Recopiez à l'identique les lignes des données depuis leur tout début jusqu'à la ligne qui contient « Home (86, 693) », celle-ci comprise. Laissez les images de côté dans votre réponse.
*** DONNÉES AFFICHÉES
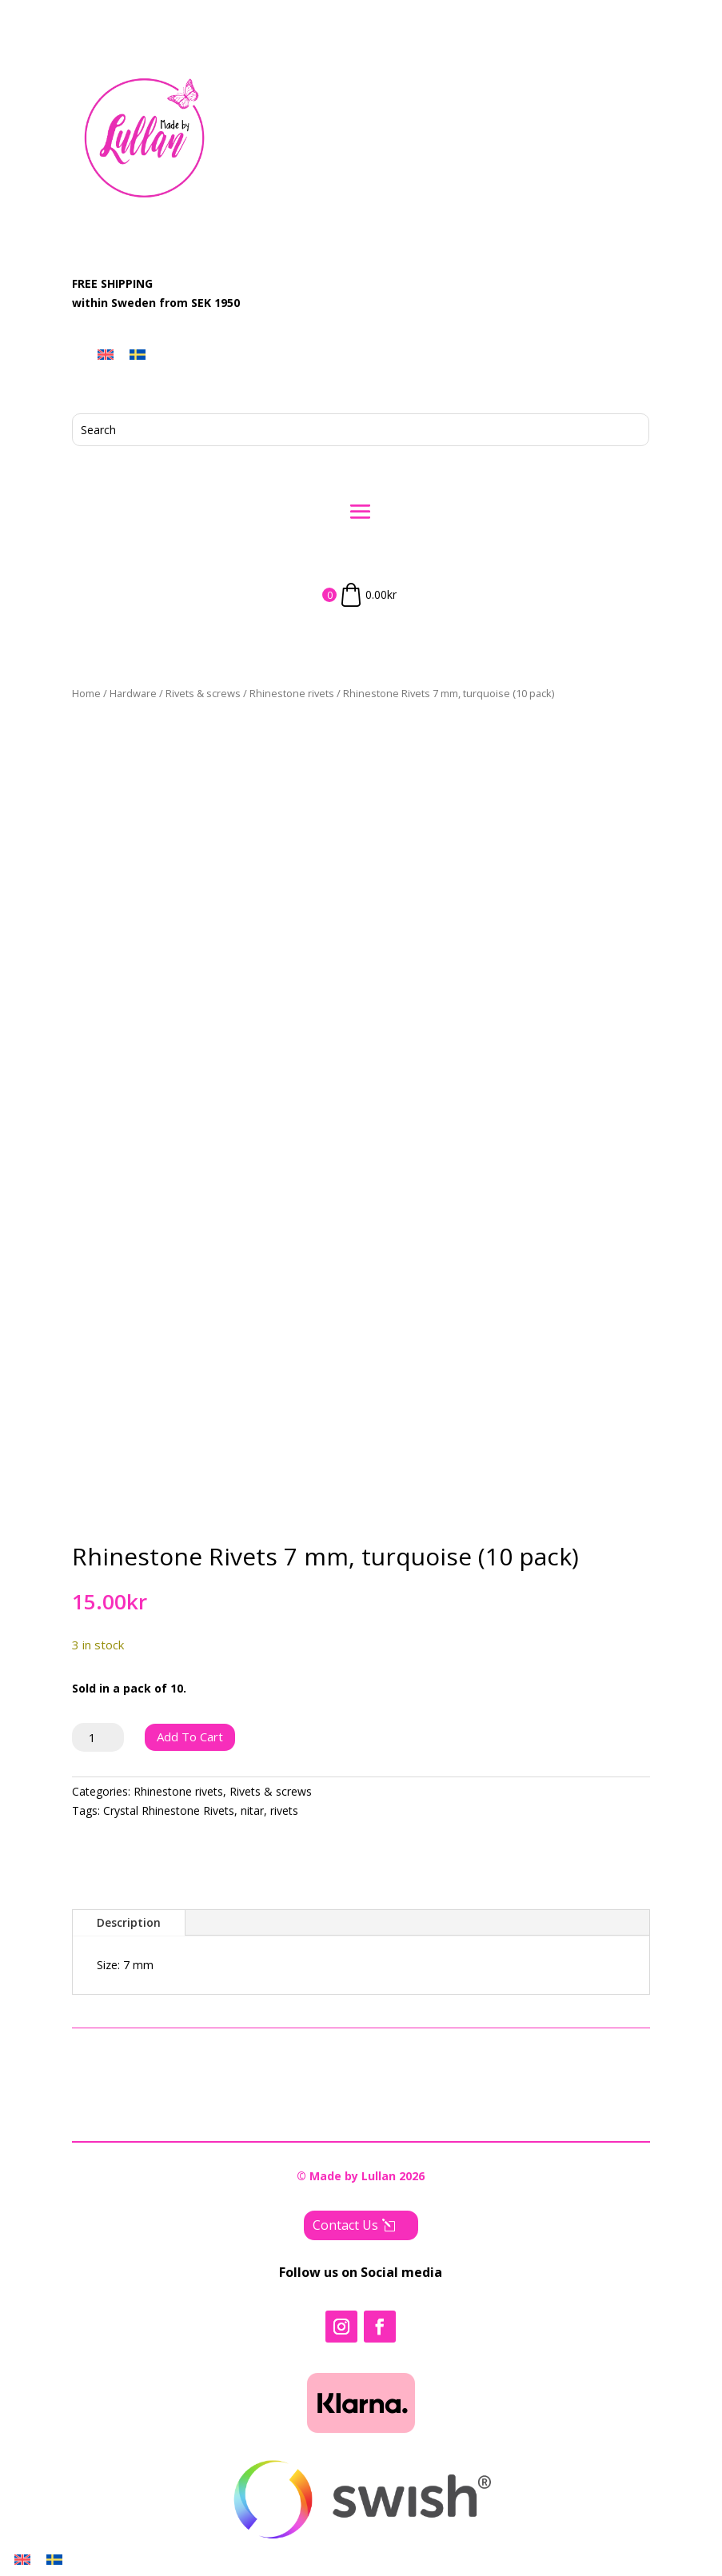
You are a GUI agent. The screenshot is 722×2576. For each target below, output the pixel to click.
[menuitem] (106, 354)
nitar (252, 1810)
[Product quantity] (98, 1737)
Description (129, 1922)
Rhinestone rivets (291, 693)
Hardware (133, 693)
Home (86, 693)
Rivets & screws (203, 693)
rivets (284, 1810)
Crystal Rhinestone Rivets (168, 1810)
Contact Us (345, 2225)
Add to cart (190, 1737)
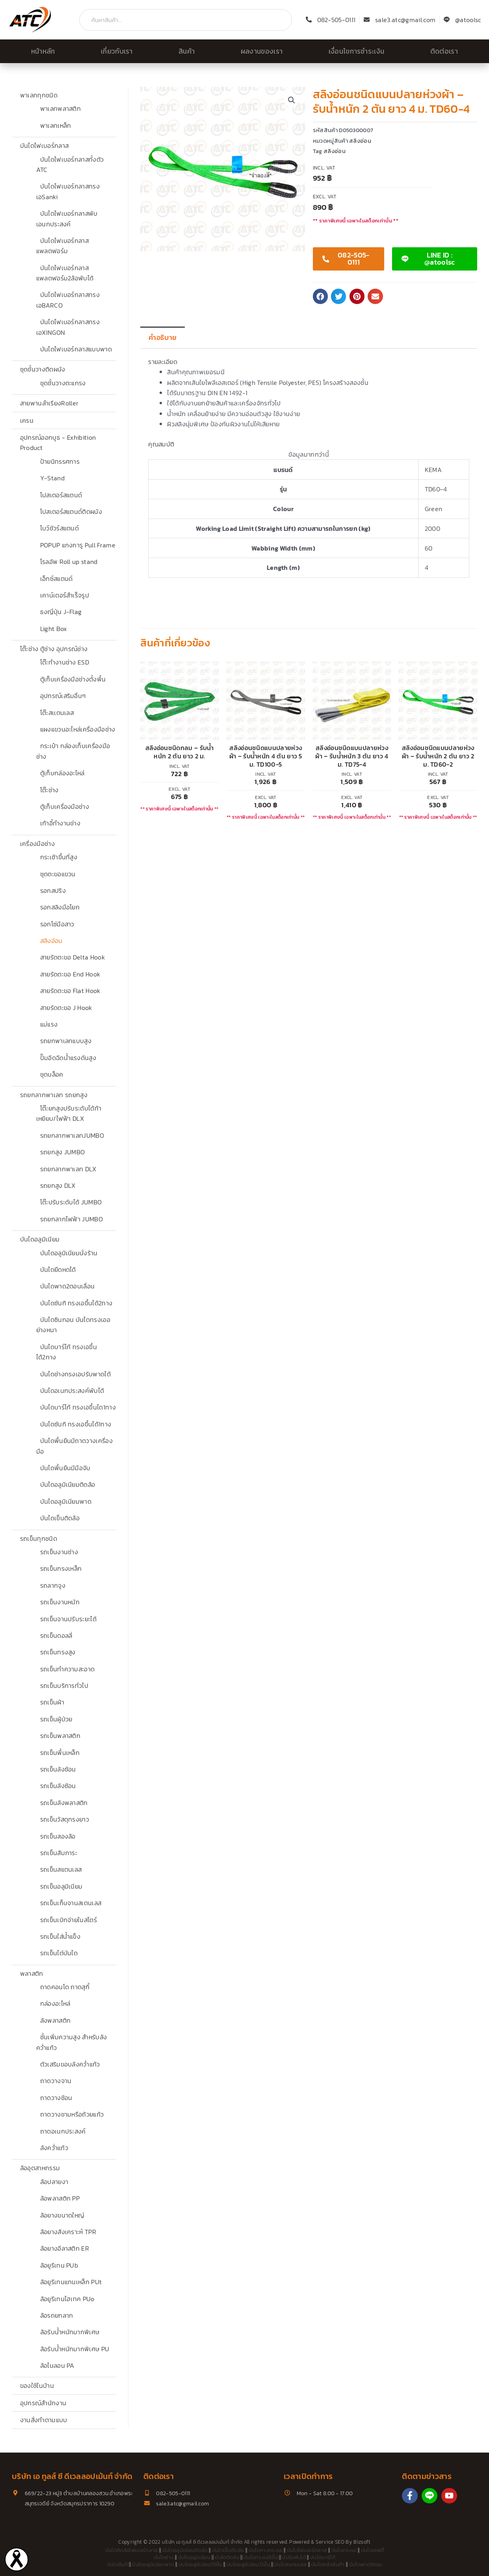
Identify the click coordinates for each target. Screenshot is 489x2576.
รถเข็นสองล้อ (58, 1836)
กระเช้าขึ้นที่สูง (59, 857)
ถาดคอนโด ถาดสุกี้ (64, 1987)
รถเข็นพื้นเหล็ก (60, 1752)
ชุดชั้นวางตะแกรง (63, 383)
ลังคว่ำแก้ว (54, 2147)
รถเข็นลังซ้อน (58, 1769)
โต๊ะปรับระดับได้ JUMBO (71, 1202)
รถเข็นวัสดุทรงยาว (64, 1819)
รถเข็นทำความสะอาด (67, 1669)
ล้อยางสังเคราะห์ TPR (68, 2231)
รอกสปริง (53, 890)
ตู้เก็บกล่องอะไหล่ (62, 773)
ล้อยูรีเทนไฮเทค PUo (67, 2298)
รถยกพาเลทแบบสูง (65, 1040)
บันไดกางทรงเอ (266, 2550)
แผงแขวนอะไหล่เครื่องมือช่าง (77, 729)
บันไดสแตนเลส (290, 2564)
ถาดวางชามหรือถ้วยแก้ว (72, 2114)
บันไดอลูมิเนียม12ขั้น (248, 2564)
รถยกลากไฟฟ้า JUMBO (71, 1219)
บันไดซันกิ (117, 2564)
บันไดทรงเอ (344, 2550)
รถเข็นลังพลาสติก (64, 1802)
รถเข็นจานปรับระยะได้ (68, 1619)
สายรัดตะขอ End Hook (70, 974)
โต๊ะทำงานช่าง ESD (64, 662)
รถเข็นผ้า (52, 1702)
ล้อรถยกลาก (56, 2315)
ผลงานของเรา (262, 51)
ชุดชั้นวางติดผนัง (42, 369)
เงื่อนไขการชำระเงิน (357, 51)
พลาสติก (31, 1973)
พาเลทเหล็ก (55, 125)
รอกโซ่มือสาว (57, 924)
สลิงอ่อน (51, 940)
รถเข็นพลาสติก (60, 1735)
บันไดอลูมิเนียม (40, 1239)
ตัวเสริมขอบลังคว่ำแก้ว (70, 2064)
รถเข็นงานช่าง (59, 1552)
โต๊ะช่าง (49, 790)
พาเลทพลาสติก (60, 108)
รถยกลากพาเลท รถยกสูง (53, 1094)
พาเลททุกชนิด (39, 95)
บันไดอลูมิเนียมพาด (65, 1501)
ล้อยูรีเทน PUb (59, 2265)
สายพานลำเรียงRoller (49, 403)
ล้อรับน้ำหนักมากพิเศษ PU (75, 2349)
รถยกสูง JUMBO (62, 1152)
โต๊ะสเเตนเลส (57, 712)
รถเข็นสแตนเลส (61, 1869)
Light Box (53, 628)
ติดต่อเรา (444, 51)
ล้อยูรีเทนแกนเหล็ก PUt (71, 2282)
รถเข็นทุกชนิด (38, 1538)
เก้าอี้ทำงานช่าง (60, 823)
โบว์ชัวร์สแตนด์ (59, 528)
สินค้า (186, 51)
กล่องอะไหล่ (55, 2003)
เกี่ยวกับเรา (117, 51)
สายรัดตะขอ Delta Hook (72, 957)
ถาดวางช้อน (56, 2097)
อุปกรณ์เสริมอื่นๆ (63, 695)
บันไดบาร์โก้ (322, 2557)
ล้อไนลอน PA (57, 2365)
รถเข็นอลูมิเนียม (61, 1886)
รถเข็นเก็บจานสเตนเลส (71, 1903)
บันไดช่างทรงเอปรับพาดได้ (75, 1374)
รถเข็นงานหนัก (60, 1602)
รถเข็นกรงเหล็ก (61, 1568)
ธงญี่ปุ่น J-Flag (61, 611)
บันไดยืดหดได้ (58, 1269)
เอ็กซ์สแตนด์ (56, 578)
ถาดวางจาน (56, 2080)
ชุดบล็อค (51, 1074)
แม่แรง (49, 1024)
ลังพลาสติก (55, 2020)
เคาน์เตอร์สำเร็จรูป (64, 595)
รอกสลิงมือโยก (60, 907)
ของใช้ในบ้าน (37, 2385)
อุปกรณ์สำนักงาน (43, 2403)
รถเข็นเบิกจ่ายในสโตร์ (68, 1920)
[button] (291, 100)
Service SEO (330, 2542)
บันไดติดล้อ (227, 2557)
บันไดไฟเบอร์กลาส (44, 145)
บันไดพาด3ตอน (366, 2564)
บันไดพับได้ (294, 2557)
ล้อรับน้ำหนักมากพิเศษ (70, 2332)
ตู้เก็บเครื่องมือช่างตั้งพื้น (73, 679)
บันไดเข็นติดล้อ (60, 1518)
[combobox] (185, 20)
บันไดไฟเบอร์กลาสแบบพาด (76, 349)
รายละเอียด (162, 361)
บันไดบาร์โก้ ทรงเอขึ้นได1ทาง (78, 1407)
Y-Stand (52, 478)
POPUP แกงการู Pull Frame (77, 545)
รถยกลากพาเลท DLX (68, 1169)
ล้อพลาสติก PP (60, 2198)
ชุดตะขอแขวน (58, 874)
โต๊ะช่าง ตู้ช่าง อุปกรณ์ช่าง (53, 648)
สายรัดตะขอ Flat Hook (70, 990)
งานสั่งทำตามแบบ (43, 2420)
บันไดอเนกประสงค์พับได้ (72, 1390)
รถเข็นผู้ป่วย (56, 1719)
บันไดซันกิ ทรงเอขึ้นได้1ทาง (76, 1424)
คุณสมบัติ (161, 444)
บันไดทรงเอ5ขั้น (261, 2557)
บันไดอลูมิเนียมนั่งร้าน (69, 1253)
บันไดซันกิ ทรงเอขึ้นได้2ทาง (76, 1303)
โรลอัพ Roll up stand (69, 561)
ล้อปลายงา (54, 2181)
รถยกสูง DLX (58, 1185)
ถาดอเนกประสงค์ (63, 2131)
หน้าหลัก (43, 51)
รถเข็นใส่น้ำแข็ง (60, 1936)
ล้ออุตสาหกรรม (40, 2168)
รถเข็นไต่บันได (59, 1953)
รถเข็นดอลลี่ (56, 1635)
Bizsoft (361, 2542)
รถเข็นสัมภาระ (59, 1852)
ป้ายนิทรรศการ (60, 461)
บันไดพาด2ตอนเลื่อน (67, 1286)
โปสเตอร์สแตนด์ (61, 495)
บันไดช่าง (163, 2557)
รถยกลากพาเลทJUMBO (72, 1135)
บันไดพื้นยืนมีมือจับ (65, 1468)
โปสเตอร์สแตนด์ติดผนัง (71, 511)
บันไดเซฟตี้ (372, 2550)
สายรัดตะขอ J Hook (66, 1007)
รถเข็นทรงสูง (58, 1652)
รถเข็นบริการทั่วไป (64, 1685)
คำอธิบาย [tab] (163, 337)
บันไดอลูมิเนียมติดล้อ (67, 1484)
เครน (26, 420)
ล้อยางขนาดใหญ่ (62, 2215)
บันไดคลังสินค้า (328, 2564)
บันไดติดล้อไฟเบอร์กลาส (131, 2550)
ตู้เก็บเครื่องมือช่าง (64, 806)
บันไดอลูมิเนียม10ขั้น (200, 2564)
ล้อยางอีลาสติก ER (64, 2248)
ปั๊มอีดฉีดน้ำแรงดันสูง (68, 1057)
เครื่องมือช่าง (37, 843)
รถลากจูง (52, 1585)
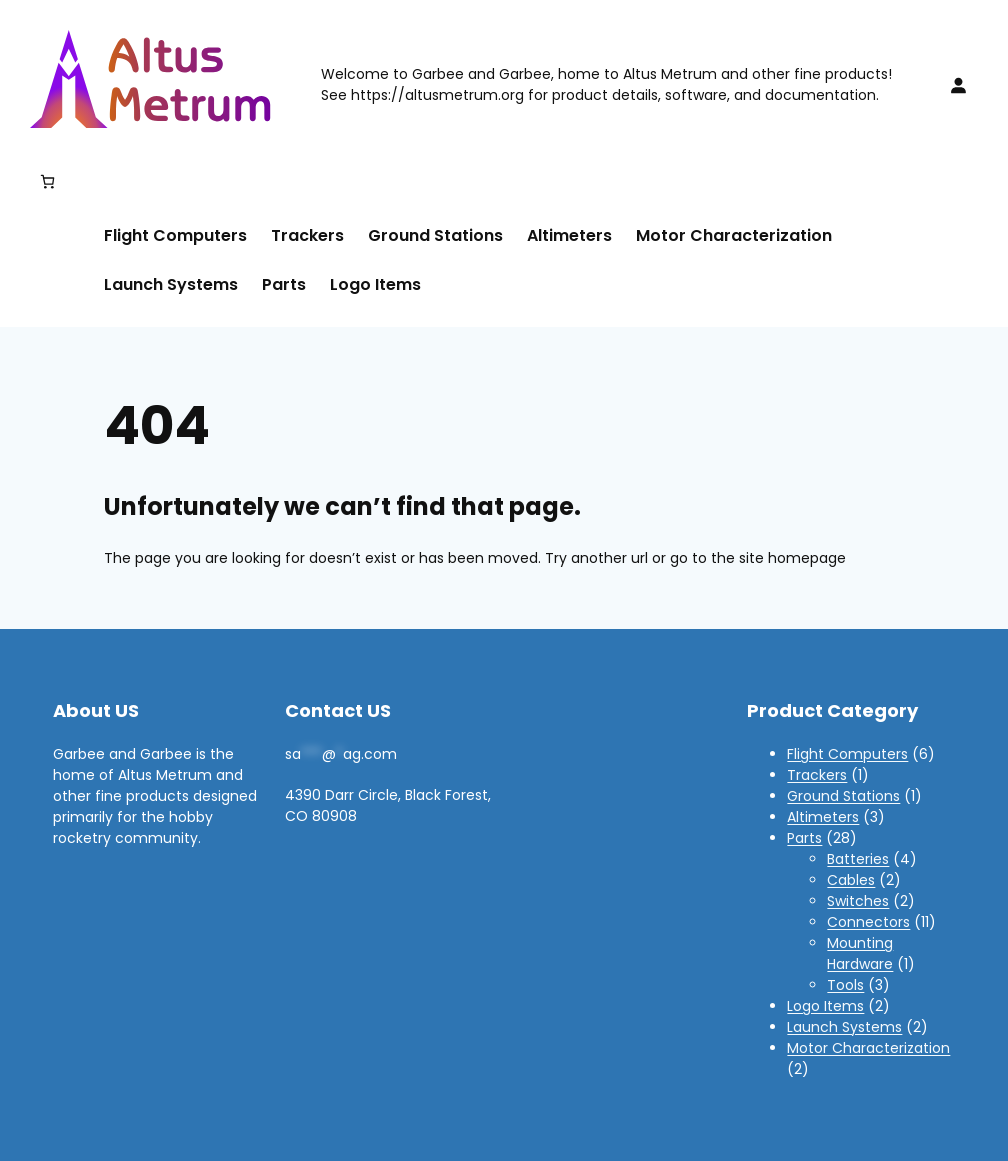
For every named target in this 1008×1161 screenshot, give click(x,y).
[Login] (958, 85)
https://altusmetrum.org (437, 95)
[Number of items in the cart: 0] (47, 181)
******
(SOLUTION COMPLÈTE)
You are a GUI agent. The screenshot is 722×2576. For each target below, output the pixel to click.
[menuitem] (106, 354)
nitar (252, 1810)
[Product quantity] (98, 1737)
Description (129, 1922)
Rhinestone rivets (291, 693)
Hardware (133, 693)
Home (86, 693)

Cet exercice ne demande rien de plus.